▸ INSTRUCTIONS TO FOLLOW: Using the introduction on adolescence below, list the variables that make up the adolescent's core structure under Betty Neuman's Systems Model.

Introduction
Adolescence is the stage of human development that
encompasses the transition between childhood and
adulthood. According to the World Health Organization
(WHO)1, adolescents are individuals aged 10 to 19 years.
From the perspective of Betty Neuman’s Systems Model2,
adolescents are considered complex, multidimensional, and
open systems, with a core structure composed of five
interactive variables—physiological, psychological,
sociocultural, developmental, and spiritual—which function
harmoniously in a state of well-being. Adolescence is
marked by significant changes across these dimensions,
which can be framed within three essential developmental
tasks: changes in relationships with parents (through
distancing and the pursuit of autonomy), changes in peer
relationships (through increased closeness and strengthened
bonds), and changes in self-perception and body image3.
Adolescence can be a critical period of heightened
psychological vulnerability. As a system in transition, the
adolescent is exposed to intrapersonal (internal),
interpersonal (immediate relationships such as family,
friends, and school peers), and extrapersonal (external but
indirectly affecting the adolescent, such as the broader
community) stressors, which may compromise well-being.

▸ DATA UNDER STUDY:
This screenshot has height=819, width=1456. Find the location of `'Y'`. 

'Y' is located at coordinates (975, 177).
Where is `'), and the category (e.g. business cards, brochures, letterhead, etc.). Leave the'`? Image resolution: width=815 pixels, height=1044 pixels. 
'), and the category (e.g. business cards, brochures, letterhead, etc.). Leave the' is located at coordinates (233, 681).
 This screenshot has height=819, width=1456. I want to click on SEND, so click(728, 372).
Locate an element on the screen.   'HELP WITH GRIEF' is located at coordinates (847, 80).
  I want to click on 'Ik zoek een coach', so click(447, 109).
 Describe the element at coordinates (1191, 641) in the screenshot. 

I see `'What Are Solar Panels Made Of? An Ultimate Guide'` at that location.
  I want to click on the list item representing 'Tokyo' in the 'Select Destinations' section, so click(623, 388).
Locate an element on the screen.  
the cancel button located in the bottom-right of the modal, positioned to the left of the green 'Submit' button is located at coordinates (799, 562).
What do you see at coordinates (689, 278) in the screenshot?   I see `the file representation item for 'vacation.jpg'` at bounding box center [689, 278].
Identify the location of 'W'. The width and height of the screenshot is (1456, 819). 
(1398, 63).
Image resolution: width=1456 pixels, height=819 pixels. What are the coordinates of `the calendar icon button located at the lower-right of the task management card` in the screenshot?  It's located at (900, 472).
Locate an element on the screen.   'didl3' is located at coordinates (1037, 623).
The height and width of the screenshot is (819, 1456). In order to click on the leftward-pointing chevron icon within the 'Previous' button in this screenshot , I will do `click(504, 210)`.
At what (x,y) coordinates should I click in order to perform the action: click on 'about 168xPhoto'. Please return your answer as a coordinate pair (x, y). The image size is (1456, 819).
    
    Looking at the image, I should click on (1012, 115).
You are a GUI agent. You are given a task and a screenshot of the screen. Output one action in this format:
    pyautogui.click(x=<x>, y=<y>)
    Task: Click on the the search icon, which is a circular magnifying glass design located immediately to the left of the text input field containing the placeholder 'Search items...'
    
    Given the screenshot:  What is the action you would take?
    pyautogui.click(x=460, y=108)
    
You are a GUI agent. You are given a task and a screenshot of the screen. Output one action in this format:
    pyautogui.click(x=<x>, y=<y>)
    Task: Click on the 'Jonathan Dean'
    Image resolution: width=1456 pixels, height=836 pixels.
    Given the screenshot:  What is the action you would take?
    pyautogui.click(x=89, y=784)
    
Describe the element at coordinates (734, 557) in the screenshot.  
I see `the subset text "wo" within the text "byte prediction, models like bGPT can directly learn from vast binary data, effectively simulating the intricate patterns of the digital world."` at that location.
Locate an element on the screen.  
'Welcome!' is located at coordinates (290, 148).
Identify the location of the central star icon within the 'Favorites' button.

▸ OUTPUT OF THE EXERCISE: Physiological, psychological, sociocultural, developmental, and spiritual.